YOU know what it’s like. Not a sniff and then two opportunities arise at once.

First up is a chance to work on Not Top Gear, the new car-themed petrol-head show which Clarkson, Hammond and May are making for the Amazon subscription service, Prime.

Here are some words from the advert (real words, not made up by me with satirical mischief in mind): “You will be the unsung heroes who help this middle-aged trio make superbly entertaining TV. Wit, intelligence, top-drawer work ethic, good in a brainstorm – all of these qualities are required in spades.”

Here are my qualifications for this role: middle-aged, driven a car or two, owner of an aging Volvo estate with nearly 140,000 miles on the clock (MoT and service due next month); not adverse to wearing James May-style flowery shirts, although will definitely draw the line at those bloody rugby shirts.

As for brainstorms, well I have a brain and sometimes it blows up a storm and sometimes it does not.

I have driven round the ring-road in York in that old car and navigated the traffic assault course known as the M62. So pelting a powerful new car round an otherwise empty racetrack would surely be a doddle. As for being an unsung hero, some might say I was one of those for years. And look where it got me.

Sadly, I don’t think I’ll apply for that role. The job description featured in an Observer report about how young people looking to climb onto the lowest rung in the TV industry are having to pay some internet job agencies simply for the ‘right’ to look at such adverts.

The young hopefuls who do these jobs are known as “runners” – presumably because they have to run away from Jeremy Clarkson if he’s in a bad mood and hasn’t been fed a steak dinner in a while.

I have been a runner for many years, although pavement plodding is not what they have in mind here. So that car-bound trio will have to make their programme without the benefit of my brain or anything else I may have in spades.

Some job adverts have a mystifyingly detailed breakdown of requirements. The long list, the very long list, for this next job has many elements.
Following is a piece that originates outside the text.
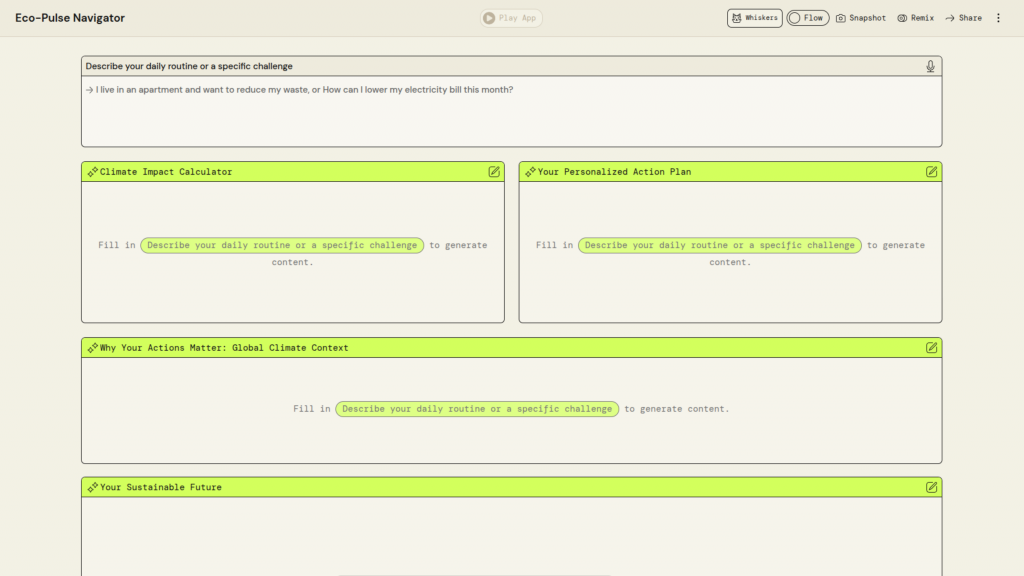Toggle the Whiskers view button
Screen dimensions: 1024x576
[754, 18]
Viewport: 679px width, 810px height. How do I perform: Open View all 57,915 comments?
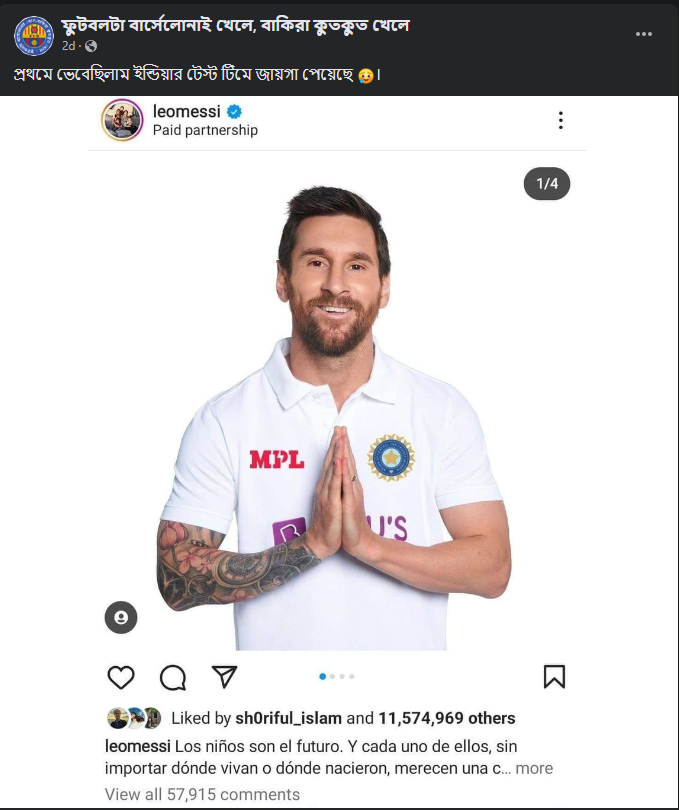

You have to organise all the client’s personal needs, such as drycleaners, gardeners, house refurbishments, finding interior designers, checking the home when the client is away, making sure it is clean, the plants are watered and the fridge is well stocked. You also have to select and organise his wardrobe with regards to his favourite designers such as Oswald Boateng, Harrods and Zap.

Yes, this is that advert placed by the footballer Jermain Defoe for a “24/7 personal assistant”. Now in the ordinary world the money is very good – up to £60,000 pa. This, by neat coincidence, is what the 32-year-old Sunderland striker earns in a week.

Other tasks include producing iPhone aps and helping to “create a global brand for the Jermain Defoe name, growing his online database on his website, Twitter, Facebook and other social networking platforms”. Oh and looking after five family members and their pets.

What this job entails is being a footballer’s go-to person. I suppose that’s how the extremely wealth organise their lives, hiring a skivvy to do everything for them so their life contains nothing more troubling than kicking a football around once or twice a week.

We are all shaped by our circumstances, good and bad, and I suspect that what this illustrates is that if you dip a sportsman in golden pools of extreme wealth, the chances are that he will shimmer when he looks in the mirror – and at the same time become totally out of touch with ordinary life. Maybe we don’t want our famous footballers to touch ordinary life. Perhaps that’s the point of their absurdly over-remunerated lives.

Either way, I shall have to keep scanning those adverts.